(Written exercise):
Give the data items as a two-column CSV with the headers "text" and "answer", one row per record, with each value in its own quoted field and line breaks replaced by spaces. Begin at the line that has "This screenshot has height=800, width=1512." and stop after the line that has "will pyautogui.click(x=32, y=573).", including both of those lines.
— START OF Given data —
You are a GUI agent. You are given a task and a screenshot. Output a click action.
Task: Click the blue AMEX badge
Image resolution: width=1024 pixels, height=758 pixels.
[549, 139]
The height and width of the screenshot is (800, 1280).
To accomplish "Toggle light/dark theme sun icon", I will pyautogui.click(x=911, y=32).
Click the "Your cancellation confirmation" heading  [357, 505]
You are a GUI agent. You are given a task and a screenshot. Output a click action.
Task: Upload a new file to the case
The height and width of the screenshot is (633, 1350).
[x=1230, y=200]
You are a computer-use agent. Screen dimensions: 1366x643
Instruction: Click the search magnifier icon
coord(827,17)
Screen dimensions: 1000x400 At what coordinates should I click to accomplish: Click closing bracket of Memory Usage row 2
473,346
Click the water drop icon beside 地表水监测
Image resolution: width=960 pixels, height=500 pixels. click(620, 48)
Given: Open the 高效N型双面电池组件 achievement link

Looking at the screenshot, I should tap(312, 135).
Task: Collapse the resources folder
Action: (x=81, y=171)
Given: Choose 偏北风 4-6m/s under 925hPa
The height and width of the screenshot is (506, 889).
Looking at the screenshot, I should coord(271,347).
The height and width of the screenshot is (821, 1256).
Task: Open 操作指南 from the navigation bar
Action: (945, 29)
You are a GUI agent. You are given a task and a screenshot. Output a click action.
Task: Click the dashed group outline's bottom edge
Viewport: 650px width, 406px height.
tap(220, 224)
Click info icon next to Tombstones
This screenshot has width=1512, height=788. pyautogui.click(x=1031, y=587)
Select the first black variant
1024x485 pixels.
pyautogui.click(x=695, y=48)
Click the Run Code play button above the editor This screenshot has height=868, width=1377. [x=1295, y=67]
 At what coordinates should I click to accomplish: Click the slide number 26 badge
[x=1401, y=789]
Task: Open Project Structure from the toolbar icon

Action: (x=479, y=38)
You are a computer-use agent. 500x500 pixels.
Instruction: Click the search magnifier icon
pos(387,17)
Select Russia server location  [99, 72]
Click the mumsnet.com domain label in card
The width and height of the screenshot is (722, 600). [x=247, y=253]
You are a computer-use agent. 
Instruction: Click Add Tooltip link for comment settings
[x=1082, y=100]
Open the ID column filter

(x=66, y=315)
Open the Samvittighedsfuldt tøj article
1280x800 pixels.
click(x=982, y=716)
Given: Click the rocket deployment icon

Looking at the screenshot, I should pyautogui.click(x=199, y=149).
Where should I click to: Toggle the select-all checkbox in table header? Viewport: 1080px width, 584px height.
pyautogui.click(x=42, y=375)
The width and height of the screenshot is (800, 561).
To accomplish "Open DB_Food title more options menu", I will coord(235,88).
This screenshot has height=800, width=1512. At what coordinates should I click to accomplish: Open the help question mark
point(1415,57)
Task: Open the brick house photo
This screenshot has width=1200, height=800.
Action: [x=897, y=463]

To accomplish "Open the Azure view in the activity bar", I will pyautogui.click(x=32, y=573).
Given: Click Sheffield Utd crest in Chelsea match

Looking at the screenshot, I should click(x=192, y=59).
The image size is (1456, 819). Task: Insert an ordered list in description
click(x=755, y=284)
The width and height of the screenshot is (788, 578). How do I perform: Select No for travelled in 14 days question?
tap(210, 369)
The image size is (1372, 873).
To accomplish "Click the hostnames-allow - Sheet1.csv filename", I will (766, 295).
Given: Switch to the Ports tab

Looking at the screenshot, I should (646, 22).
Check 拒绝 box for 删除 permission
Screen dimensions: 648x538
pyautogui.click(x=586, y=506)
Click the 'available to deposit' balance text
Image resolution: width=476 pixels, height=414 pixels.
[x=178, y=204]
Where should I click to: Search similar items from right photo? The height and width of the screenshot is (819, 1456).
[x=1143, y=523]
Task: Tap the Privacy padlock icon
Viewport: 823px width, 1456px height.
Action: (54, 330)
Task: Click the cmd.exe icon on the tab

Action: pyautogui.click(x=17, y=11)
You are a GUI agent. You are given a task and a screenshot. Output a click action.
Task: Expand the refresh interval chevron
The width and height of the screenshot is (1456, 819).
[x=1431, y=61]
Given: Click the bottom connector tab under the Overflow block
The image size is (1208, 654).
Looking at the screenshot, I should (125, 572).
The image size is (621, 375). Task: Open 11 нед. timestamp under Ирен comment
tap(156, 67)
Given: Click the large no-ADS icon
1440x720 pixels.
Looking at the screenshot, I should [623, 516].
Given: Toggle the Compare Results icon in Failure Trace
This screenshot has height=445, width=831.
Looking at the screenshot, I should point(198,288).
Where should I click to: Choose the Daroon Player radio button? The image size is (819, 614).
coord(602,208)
— END OF Given data —
(Task answer):
text,answer
"This screenshot has height=800, width=1512. At what coordinates should I click to accomplish: Open the help question mark","point(1415,57)"
"Task: Open the brick house photo This screenshot has width=1200, height=800.","Action: [x=897, y=463]"
"To accomplish ""Open the Azure view in the activity bar"",","I will pyautogui.click(x=32, y=573)."